◆ **Excerpt provided**:
Seydou Traore

No. 89 – Miami Dolphins
- Position: Tight end
- Roster status: Active

Personal information
- Born: 12 August 2002 (age 24) France
- Listed height: 6 ft 4 in (1.93 m)
- Listed weight: 242 lb (110 kg)

Career information
- High school: Clearwater Academy (Clearwater, Florida, U.S.)
- College: Arkansas State (2021–2022); Mississippi State (2023–2025);
- NFL draft: 2026: 5th round, 180th overall pick
- CFL draft: 2026G: 2nd round, 16th overall pick

Career history
- Miami Dolphins (2026–present);

Awards and highlights
- First-team All-Sun Belt (2022);
- Stats at Pro Football Reference

= Seydou Traore (American football) =

British-French football player (born 2002)

Seydou Traore (born 12 August 2002) is an English professional American football tight end for the Miami Dolphins of the National Football League (NFL). Traore played college football for the Arkansas State Red Wolves and Mississippi State Bulldogs and was selected by the Dolphins in the fifth round of the 2026 NFL draft.

◆ **Dataset extract**:
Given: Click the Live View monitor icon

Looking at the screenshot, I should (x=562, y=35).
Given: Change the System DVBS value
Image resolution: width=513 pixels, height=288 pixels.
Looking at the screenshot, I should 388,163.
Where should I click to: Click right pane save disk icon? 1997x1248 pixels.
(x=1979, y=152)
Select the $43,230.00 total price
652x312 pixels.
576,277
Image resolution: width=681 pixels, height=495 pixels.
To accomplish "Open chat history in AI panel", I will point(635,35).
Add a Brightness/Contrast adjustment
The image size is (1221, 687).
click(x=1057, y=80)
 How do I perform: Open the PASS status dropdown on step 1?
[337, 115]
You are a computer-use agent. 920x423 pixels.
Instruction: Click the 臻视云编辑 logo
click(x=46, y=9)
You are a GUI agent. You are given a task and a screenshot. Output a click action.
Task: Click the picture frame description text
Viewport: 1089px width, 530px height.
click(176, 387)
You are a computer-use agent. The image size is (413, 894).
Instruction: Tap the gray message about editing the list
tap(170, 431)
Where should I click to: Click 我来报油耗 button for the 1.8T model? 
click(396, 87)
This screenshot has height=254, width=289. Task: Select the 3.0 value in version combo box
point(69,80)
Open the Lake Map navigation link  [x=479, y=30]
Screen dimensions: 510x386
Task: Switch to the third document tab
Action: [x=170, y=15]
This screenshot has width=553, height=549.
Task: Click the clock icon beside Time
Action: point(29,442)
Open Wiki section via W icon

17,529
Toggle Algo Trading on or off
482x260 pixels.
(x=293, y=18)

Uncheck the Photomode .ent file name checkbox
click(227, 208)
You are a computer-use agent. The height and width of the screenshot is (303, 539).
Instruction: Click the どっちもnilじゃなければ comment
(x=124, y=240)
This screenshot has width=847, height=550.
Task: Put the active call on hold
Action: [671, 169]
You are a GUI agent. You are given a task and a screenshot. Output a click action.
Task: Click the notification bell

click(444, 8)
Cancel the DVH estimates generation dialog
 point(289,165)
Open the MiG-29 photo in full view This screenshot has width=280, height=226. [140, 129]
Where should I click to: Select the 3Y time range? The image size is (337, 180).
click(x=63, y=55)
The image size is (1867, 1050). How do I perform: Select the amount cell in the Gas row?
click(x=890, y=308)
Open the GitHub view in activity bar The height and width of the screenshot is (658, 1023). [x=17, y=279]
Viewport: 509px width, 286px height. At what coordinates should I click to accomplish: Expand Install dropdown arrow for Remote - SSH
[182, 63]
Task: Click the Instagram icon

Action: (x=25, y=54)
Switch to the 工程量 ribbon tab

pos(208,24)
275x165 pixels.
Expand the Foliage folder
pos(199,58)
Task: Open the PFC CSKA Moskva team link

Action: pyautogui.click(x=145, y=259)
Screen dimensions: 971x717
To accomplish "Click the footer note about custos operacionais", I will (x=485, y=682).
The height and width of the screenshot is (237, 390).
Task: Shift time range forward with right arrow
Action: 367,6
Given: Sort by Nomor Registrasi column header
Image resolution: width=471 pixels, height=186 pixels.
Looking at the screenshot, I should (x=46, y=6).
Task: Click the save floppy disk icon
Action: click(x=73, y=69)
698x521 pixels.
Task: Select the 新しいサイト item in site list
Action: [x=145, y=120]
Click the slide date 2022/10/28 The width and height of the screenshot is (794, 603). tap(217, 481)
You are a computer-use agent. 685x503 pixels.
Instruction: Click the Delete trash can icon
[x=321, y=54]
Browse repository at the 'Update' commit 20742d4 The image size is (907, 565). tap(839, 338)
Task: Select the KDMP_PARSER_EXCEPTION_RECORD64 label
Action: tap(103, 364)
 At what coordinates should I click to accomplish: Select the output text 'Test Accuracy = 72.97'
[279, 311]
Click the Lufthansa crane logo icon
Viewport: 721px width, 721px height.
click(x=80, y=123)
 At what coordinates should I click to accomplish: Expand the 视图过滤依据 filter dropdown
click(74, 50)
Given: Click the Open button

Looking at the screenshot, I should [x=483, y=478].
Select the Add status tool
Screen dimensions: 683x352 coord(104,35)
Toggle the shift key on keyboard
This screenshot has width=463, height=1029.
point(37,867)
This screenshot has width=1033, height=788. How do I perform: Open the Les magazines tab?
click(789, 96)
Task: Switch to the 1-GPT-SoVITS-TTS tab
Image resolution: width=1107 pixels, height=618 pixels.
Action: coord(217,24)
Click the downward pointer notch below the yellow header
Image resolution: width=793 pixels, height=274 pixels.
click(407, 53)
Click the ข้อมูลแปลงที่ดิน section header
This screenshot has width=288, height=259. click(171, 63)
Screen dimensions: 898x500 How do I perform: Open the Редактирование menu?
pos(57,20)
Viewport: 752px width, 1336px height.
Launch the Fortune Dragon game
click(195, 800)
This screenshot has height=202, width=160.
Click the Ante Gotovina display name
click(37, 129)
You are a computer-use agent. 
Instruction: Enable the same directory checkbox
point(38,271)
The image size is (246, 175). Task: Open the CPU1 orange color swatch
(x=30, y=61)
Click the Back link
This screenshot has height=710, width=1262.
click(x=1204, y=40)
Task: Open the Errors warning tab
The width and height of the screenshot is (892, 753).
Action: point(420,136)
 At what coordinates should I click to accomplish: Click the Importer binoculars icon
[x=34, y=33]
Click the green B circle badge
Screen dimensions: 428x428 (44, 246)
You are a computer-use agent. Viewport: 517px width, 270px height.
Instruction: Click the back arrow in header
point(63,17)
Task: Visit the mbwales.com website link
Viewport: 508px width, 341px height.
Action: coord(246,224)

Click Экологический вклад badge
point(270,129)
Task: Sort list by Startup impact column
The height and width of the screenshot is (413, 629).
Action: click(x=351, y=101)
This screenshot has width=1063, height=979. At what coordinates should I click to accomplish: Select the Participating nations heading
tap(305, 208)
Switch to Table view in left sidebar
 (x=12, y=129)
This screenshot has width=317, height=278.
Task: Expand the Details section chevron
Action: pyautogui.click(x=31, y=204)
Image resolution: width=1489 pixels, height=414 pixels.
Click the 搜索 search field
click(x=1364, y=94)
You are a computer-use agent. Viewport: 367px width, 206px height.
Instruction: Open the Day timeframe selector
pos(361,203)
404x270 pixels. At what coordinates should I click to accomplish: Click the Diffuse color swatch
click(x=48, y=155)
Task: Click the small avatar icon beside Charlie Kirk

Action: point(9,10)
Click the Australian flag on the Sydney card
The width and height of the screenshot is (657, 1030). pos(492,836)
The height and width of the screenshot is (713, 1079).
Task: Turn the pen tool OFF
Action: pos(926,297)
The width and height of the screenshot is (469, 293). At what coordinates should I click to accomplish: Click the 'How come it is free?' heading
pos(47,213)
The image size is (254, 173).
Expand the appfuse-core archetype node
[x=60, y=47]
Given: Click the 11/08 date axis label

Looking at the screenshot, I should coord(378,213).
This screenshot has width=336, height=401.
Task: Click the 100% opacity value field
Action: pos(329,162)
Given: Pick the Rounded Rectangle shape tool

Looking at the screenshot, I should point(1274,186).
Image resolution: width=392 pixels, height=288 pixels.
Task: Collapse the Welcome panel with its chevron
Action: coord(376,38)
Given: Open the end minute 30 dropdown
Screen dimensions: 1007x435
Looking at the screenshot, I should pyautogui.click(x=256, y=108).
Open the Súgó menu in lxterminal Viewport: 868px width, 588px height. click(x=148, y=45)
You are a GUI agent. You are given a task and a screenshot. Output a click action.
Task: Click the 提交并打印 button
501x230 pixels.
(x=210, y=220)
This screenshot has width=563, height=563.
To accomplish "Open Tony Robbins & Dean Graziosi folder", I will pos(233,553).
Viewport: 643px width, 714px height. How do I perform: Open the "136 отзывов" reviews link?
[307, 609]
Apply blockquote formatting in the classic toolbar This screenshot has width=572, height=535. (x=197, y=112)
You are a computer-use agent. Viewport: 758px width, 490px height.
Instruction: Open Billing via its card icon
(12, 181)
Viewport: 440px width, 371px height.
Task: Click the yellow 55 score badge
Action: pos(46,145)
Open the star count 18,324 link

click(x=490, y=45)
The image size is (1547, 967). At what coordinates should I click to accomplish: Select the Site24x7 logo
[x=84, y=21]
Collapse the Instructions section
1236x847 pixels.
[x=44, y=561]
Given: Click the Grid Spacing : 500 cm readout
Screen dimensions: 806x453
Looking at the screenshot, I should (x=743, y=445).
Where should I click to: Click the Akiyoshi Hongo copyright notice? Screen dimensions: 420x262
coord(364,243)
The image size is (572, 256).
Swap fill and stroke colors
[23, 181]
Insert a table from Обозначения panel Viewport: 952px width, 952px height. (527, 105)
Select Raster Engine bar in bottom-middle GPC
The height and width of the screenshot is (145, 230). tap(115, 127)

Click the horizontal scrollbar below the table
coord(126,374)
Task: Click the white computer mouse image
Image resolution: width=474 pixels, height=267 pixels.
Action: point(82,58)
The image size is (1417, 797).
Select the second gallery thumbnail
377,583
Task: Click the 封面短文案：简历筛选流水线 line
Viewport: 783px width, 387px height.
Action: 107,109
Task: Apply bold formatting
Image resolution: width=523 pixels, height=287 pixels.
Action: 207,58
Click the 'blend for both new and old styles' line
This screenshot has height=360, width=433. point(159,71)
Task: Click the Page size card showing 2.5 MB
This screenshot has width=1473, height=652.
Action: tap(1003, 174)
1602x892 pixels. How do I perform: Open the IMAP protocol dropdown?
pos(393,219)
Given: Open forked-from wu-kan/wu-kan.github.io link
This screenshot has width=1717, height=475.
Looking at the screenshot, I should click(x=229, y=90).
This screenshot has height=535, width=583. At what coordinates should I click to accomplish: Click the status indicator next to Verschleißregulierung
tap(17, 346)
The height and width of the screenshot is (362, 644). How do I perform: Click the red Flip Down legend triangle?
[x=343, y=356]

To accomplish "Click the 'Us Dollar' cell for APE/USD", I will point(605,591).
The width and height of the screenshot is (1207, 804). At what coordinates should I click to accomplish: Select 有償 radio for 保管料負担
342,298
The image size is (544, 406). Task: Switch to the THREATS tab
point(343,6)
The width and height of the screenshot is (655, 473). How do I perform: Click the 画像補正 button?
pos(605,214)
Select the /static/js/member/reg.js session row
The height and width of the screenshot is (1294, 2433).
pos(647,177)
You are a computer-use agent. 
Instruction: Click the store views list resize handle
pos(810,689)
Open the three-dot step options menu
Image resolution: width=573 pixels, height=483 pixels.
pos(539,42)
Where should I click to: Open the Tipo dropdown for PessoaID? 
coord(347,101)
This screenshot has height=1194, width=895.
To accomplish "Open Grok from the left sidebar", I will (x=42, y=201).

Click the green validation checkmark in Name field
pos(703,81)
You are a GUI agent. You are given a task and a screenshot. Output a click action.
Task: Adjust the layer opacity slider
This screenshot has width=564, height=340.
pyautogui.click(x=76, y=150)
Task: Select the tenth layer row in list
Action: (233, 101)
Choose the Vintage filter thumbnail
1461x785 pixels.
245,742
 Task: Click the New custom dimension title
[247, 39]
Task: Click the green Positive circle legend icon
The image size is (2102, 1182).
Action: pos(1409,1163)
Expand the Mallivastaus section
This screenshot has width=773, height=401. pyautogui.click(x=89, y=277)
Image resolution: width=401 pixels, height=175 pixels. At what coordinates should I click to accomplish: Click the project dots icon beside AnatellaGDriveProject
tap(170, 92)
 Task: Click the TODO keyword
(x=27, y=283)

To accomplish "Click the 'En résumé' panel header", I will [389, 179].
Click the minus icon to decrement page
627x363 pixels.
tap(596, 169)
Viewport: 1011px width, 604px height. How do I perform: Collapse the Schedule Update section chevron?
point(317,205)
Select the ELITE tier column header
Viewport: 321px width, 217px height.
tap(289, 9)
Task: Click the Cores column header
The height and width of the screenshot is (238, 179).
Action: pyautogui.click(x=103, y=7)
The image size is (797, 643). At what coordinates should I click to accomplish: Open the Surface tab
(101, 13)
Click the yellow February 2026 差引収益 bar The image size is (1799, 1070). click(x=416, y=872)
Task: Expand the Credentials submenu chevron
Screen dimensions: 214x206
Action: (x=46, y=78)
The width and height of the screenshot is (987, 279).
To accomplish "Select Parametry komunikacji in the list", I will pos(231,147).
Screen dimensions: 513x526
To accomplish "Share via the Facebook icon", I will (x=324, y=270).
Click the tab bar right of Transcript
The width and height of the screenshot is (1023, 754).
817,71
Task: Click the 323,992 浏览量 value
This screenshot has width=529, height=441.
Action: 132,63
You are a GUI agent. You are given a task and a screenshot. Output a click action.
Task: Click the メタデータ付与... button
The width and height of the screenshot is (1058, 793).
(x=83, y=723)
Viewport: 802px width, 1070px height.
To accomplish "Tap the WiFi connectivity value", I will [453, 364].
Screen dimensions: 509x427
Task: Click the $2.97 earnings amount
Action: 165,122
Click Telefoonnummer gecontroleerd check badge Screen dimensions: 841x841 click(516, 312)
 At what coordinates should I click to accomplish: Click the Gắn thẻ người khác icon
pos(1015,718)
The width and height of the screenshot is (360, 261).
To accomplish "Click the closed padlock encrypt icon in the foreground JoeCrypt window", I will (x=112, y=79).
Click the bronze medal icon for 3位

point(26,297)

◆ **Requirements**:
**a)** Copy the part of the Seydou Traore article starting with "Awards and highlights" and going on through "player (born 2002)".
**b)** Continue the Seydou Traore article from where it stops.

◆ **Responses for each task**:
**a)**
Awards and highlights
- First-team All-Sun Belt (2022);
- Stats at Pro Football Reference

= Seydou Traore (American football) =

British-French football player (born 2002)

**b)**
== Early life ==
Traore was born in France but raised in London, England, where he grew up playing association football, mainly as a goalkeeper. He is of Algerian and Ivorian origin. After attending the NFL Academy, he moved to Clearwater, Florida, in hopes of getting a Division I scholarship. Traore attended Clearwater Academy as a senior, recording 433 yards and three touchdowns with 26 receptions. A three-star recruit, he committed to play college football at Arkansas State University.

== College career ==

=== Arkansas State ===
After playing sparingly as a freshman in 2021, Traore tallied his first career touchdown against Grambling State, the following year. He finished the season with a total of 50 receptions for 655 yards and four touchdowns. After leading the Sun Belt Conference in receptions, Traore was named to the First-team All-Sun Belt. At the season's end, Traore entered the transfer portal, where he would transfer to the University of Colorado. However, he reentered the transfer portal after just one semester at Colorado.

=== Mississippi State ===
A top ranked transfer, on 8 July 2023, Traore announced he would be transferring to Mississippi State University to play for the Mississippi State Bulldogs. During the 2023 season, Traore was forced to sit out, due to NCAA transfer rules.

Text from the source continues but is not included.